Handle Exceptions and Uncorrectable Errors
We are getting processes crashes in the fleet which we want to avoid.
Handle exceptions gracefully by reinitializing instead of relying on
systemd reinit (crash and restart).
Also, ensure that we are reading the Uncorrectable Error region first.
The logic should be:
```
1. BIOS_switch ^ BMC_switch == 0 → reserved region has nothing to read
a. CONTINUE
2. BIOS_switch ^ BMC_switch == 1 → reserved region contains unread log
a. Read the Uncorrectable Error log
b. If corruption is detected (log is not parsable)

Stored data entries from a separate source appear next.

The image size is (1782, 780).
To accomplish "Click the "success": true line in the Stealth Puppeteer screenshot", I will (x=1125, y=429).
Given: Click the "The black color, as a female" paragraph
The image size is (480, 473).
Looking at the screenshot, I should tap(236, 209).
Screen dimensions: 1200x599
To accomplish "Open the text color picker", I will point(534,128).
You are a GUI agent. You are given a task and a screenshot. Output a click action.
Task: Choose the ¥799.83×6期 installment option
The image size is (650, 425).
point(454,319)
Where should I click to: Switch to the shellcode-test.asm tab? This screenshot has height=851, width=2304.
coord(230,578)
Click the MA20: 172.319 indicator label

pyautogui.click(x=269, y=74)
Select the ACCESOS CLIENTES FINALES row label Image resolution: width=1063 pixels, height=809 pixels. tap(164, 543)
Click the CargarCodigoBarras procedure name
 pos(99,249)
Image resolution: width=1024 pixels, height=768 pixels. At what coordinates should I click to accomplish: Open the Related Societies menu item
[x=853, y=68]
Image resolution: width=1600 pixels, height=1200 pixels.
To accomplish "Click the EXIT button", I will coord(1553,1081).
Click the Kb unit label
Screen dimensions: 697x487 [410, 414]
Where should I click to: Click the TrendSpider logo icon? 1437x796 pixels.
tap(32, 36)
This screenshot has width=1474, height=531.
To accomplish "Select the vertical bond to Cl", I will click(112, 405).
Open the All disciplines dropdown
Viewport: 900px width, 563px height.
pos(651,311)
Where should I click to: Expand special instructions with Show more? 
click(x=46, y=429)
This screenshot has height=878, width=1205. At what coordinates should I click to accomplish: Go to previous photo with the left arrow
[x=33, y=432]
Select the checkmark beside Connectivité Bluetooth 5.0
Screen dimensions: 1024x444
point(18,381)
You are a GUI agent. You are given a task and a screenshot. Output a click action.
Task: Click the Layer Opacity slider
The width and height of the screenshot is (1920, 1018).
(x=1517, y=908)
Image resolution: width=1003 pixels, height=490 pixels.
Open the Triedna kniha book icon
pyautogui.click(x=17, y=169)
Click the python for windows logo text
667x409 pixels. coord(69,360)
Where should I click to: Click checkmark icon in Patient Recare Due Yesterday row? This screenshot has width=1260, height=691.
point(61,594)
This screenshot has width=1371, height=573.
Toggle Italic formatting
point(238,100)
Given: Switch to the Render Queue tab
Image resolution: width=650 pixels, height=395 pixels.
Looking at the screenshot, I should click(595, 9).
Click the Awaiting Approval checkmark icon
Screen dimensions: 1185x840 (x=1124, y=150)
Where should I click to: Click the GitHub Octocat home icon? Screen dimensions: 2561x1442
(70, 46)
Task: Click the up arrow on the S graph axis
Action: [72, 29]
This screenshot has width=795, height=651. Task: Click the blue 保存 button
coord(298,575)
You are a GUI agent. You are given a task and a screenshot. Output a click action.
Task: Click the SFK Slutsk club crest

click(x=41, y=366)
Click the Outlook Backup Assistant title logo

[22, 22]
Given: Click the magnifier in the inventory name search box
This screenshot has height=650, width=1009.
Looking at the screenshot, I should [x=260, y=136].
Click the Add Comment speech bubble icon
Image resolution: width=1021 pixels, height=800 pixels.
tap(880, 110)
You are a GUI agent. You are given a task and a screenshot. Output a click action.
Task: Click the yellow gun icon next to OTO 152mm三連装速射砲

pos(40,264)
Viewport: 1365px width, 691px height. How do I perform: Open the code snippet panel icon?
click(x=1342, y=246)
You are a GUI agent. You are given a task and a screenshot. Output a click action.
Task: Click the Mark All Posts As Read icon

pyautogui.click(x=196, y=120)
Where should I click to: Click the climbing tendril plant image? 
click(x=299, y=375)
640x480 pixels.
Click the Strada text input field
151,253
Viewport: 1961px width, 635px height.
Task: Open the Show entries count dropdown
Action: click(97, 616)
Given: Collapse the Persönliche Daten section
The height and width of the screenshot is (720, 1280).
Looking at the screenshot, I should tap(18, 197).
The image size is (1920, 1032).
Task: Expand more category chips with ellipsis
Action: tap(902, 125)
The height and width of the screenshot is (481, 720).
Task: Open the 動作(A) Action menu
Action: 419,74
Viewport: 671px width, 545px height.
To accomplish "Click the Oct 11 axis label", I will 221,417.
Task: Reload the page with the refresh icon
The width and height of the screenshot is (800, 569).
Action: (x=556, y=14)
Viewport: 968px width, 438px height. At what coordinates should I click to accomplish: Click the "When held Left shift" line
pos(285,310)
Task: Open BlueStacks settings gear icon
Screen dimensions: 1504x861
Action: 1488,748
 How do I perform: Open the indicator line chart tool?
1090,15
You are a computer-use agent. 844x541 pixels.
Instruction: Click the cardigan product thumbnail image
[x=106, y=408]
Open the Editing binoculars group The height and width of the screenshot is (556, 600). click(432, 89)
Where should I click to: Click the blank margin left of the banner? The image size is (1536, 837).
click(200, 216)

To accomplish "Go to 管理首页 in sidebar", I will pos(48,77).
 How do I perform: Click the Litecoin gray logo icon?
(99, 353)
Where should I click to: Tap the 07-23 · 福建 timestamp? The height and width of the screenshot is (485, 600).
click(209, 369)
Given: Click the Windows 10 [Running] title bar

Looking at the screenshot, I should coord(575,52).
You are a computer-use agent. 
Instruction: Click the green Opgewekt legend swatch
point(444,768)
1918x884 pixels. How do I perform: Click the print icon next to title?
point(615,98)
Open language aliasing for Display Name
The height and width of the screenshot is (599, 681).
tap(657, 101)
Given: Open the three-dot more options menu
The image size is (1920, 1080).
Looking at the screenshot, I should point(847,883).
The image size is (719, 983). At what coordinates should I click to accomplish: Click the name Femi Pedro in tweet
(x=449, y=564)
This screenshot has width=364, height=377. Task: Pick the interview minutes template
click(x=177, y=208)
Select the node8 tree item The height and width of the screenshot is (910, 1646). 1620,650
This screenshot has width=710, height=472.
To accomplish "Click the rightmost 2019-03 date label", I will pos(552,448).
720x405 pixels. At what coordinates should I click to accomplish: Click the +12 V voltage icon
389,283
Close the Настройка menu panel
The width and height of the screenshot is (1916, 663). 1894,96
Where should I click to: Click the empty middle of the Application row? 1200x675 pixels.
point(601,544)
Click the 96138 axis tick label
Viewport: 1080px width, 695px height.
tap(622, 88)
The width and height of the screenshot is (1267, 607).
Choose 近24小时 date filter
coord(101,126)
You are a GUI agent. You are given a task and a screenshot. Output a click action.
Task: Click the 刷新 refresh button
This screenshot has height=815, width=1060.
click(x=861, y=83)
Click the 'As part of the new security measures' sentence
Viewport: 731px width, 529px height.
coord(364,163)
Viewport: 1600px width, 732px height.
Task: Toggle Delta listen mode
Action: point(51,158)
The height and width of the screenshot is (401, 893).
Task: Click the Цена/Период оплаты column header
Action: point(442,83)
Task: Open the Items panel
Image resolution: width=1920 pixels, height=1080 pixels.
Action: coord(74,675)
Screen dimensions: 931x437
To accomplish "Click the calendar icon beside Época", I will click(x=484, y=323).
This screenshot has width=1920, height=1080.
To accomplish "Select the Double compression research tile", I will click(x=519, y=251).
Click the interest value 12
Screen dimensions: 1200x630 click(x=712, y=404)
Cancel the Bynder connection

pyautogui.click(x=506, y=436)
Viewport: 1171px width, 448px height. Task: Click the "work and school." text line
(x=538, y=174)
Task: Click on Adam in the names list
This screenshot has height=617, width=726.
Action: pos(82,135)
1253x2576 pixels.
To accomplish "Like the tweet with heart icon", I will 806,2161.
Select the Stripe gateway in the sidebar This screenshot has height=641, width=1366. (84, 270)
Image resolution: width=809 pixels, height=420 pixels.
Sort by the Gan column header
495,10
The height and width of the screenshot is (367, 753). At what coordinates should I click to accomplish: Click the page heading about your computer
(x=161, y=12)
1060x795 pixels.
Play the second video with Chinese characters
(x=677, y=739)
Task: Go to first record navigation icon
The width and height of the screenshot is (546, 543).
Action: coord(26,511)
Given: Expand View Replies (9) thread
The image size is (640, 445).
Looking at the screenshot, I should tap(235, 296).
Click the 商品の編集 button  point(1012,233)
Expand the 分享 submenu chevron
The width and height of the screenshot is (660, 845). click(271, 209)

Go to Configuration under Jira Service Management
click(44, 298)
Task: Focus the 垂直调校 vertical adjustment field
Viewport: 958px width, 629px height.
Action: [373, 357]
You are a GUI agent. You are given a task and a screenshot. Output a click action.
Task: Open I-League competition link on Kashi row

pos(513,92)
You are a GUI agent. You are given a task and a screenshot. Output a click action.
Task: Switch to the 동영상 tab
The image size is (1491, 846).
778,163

i. Go through corruption handling flow (reinit)
c. Else toggle the BMC Uncorrectable Error log flag
```
Tested: Added unit test
Signed-off-by: Brandon Kim <brandonkim@google.com>
Change-Id: I8212476be11ea7f13f68e42ff440c2bdd2fc8c2a
diff --git a/include/buffer.hpp b/include/buffer.hpp
index 37bcb9f..06e282f 100644
--- a/include/buffer.hpp
+++ b/include/buffer.hpp
@@ -22,10 +22,14 @@
// EntryPair.second = Error entry in vector of bytes
using EntryPair = std::pair<struct QueueEntryHeader, std::vector<uint8_t>>;
+enum class BufferFlags : uint32_t
+{
+ ueSwitch = 1 << 0,
+ overflow = 1 << 1,
+};
+
enum class BmcFlags : uint32_t
{
- ueSwitch = 1,
- overflow = 1 << 1,
ready = 1 << 2,
};
@@ -99,6 +103,10 @@
virtual void initialize(uint32_t bmcInterfaceVersion, uint16_t queueSize,
uint16_t ueRegionSize,
const std::array<uint32_t, 4>& magicNumber) = 0;
+ /**
+ * Check for unread Uncorrecatble Error (UE) logs and read them if present
+ */
+ virtual std::vector<uint8_t> readUeLogFromReservedRegion() = 0;
/**
* Read the buffer header from shared buffer
@@ -182,6 +190,7 @@
void initialize(uint32_t bmcInterfaceVersion, uint16_t queueSize,
uint16_t ueRegionSize,
const std::array<uint32_t, 4>& magicNumber) override;
+ std::vector<uint8_t> readUeLogFromReservedRegion() override;
void readBufferHeader() override;
struct CircularBufferHeader getCachedBufferHeader() const override;
void updateReadPtr(const uint32_t newReadPtr) override;